Pointing items for screenshots and pages:
>> Begin

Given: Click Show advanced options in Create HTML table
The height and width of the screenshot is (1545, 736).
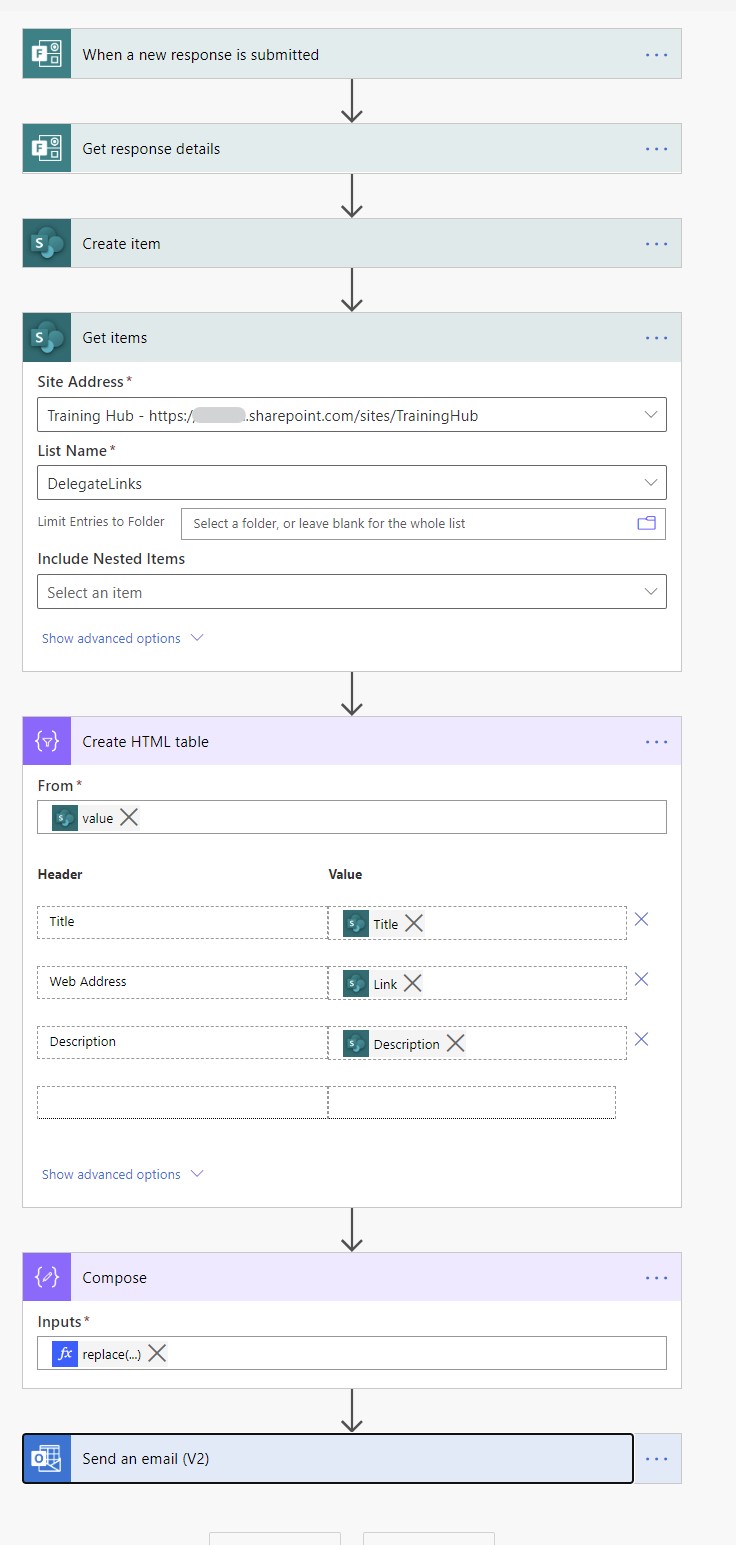Looking at the screenshot, I should coord(113,1173).
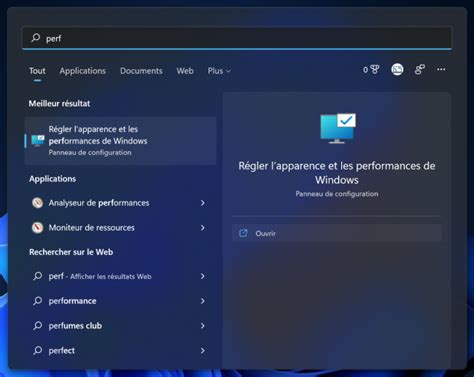Screen dimensions: 474x377
Task: Expand arrow for Analyseur de performances
Action: pyautogui.click(x=203, y=203)
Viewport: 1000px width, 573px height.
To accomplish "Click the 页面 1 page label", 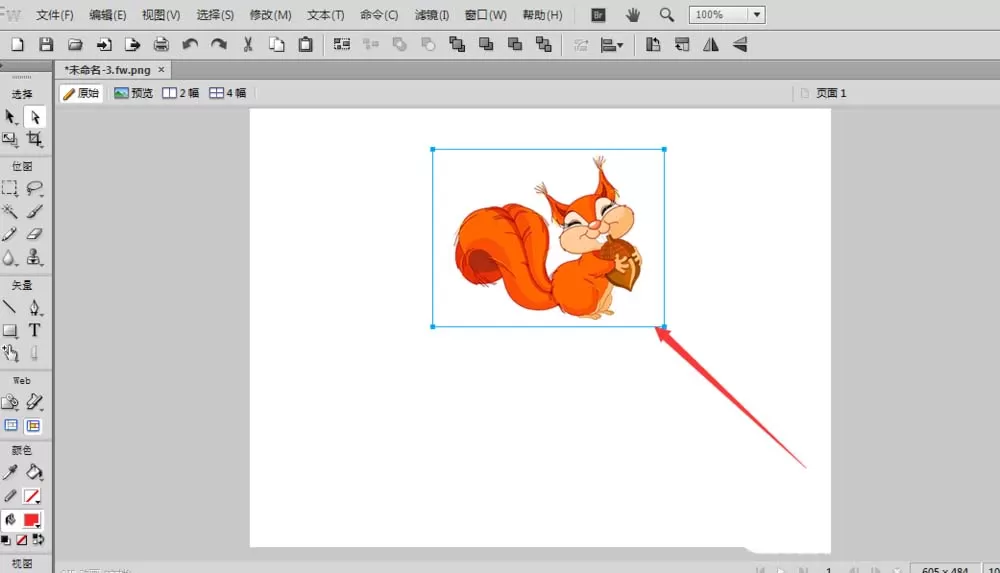I will click(x=831, y=93).
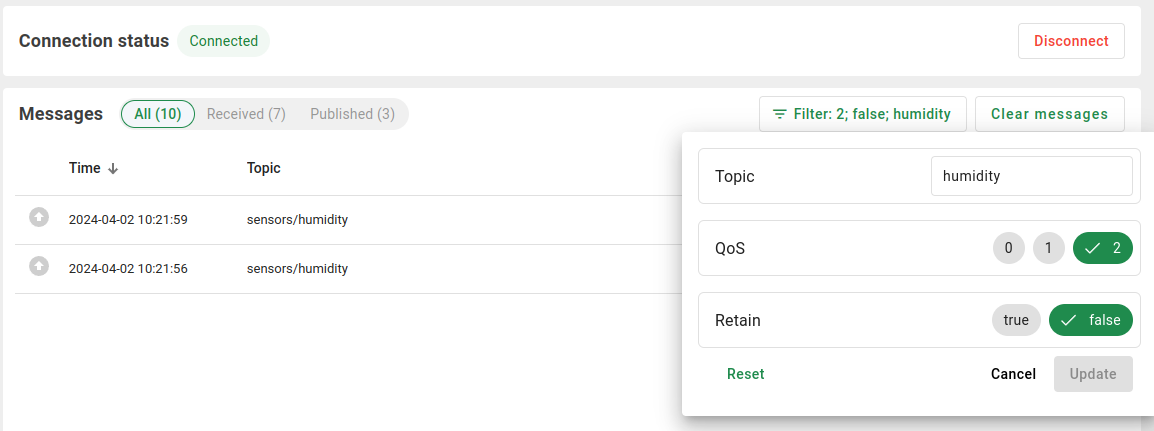
Task: Cancel the filter dialog
Action: 1013,374
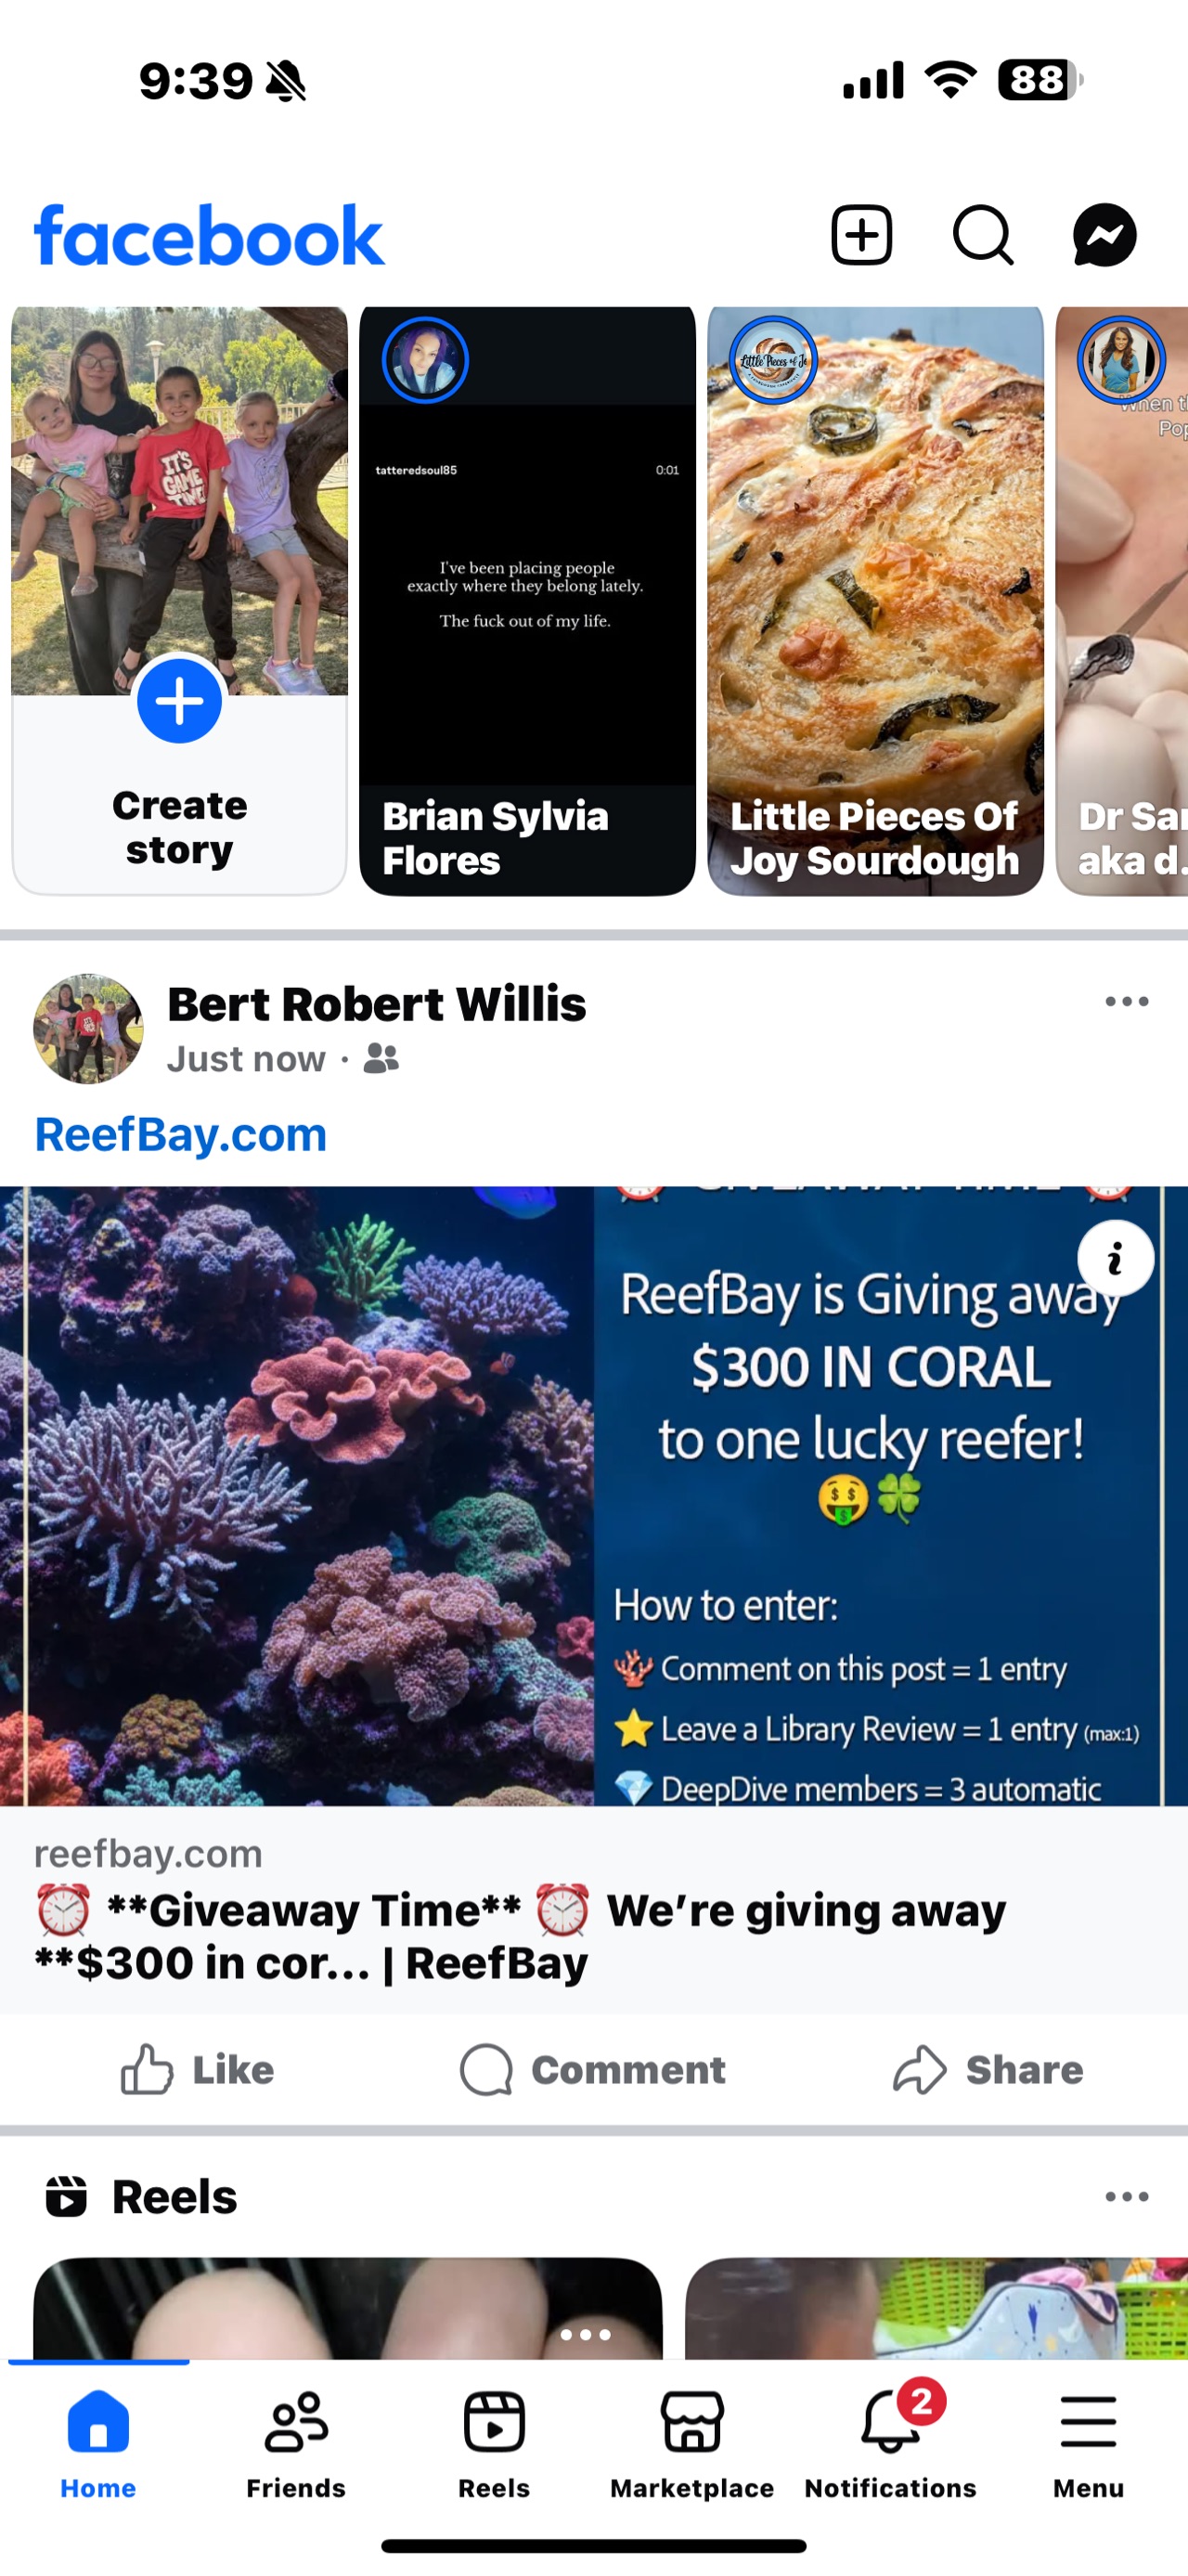View Brian Sylvia Flores story

[527, 600]
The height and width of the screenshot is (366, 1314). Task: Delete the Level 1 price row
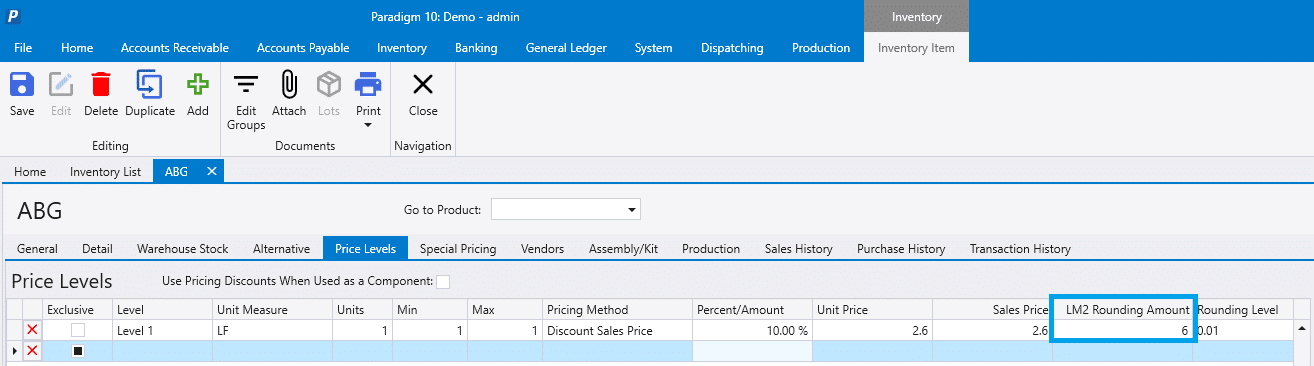(x=32, y=330)
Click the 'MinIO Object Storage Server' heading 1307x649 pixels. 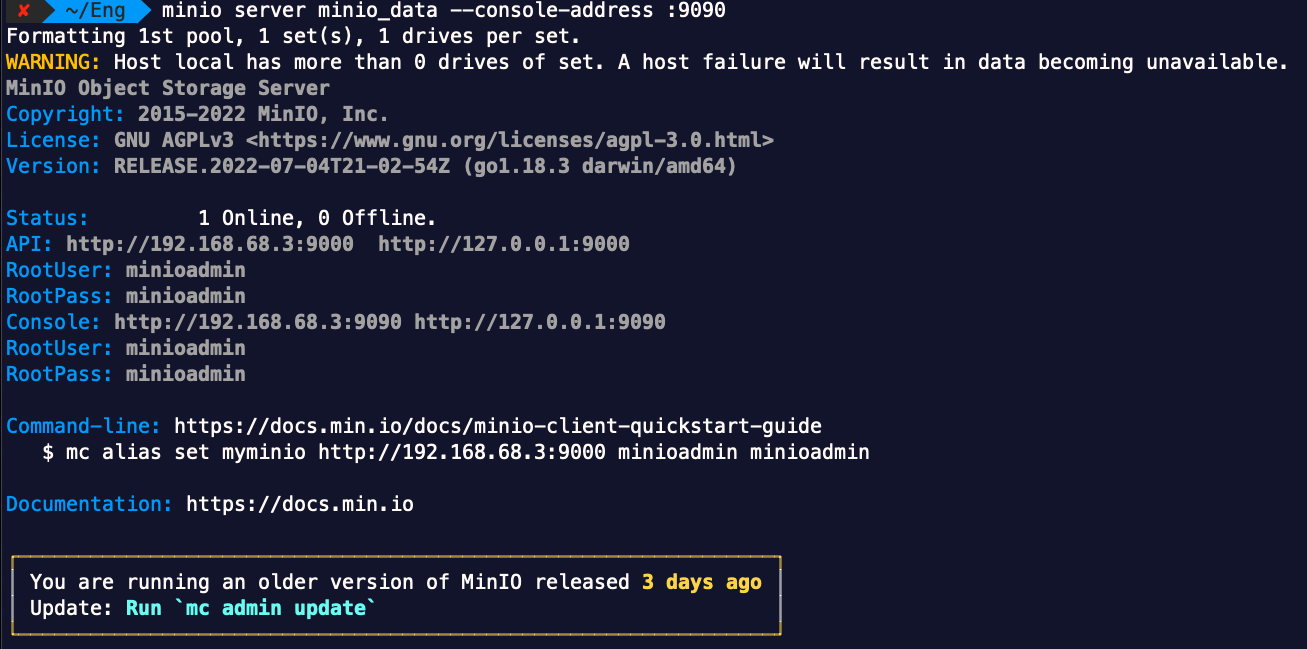tap(168, 88)
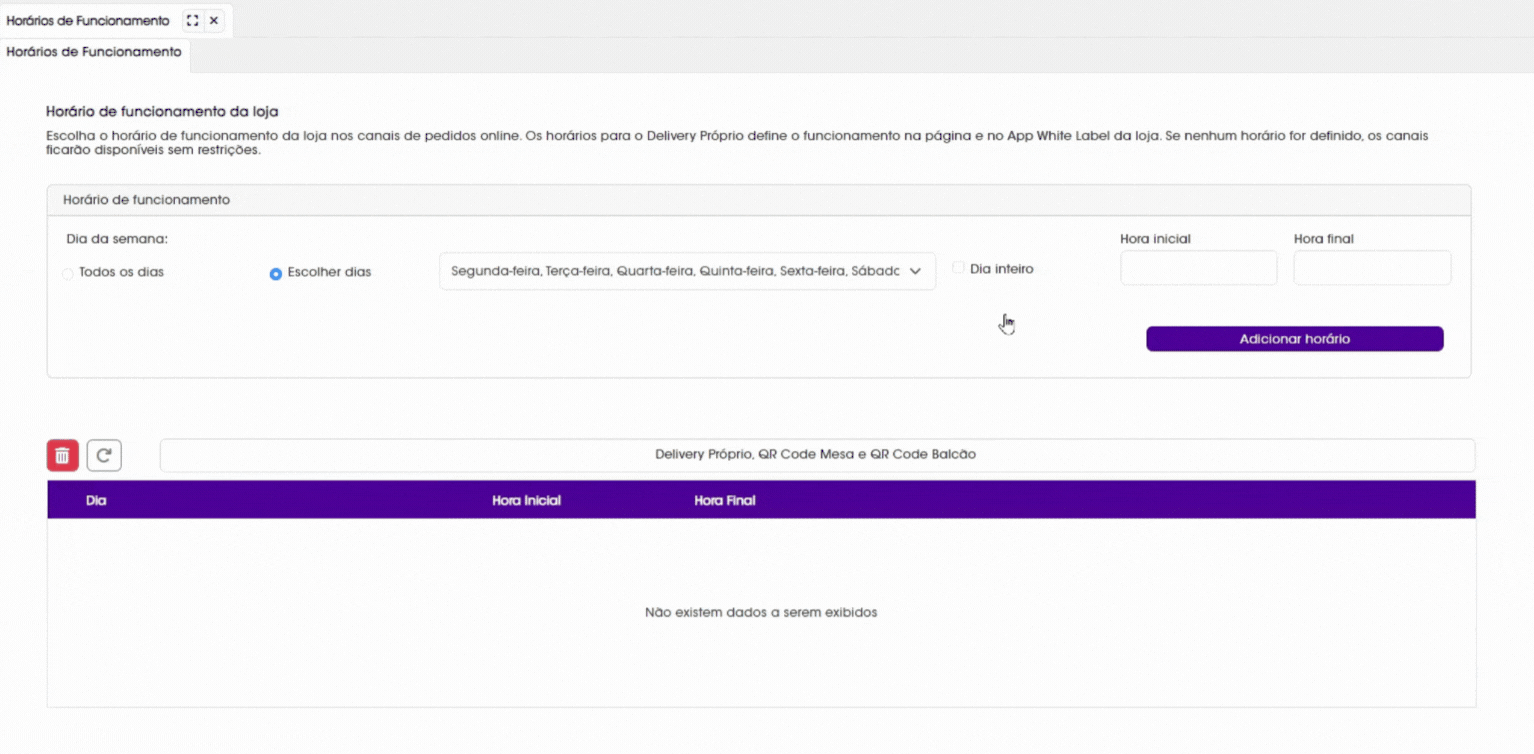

>> End

• Required work: Please set down the lines from the start of the items through the line containing "Action: pyautogui.click(x=203, y=203)", inclusive, copying them unchanged. Leave the pictures out of your answer.

• The result:
Given: Click Show advanced options in Create HTML table
The height and width of the screenshot is (1545, 736).
Looking at the screenshot, I should coord(113,1173).
Screen dimensions: 474x377
Task: Expand arrow for Analyseur de performances
Action: pyautogui.click(x=203, y=203)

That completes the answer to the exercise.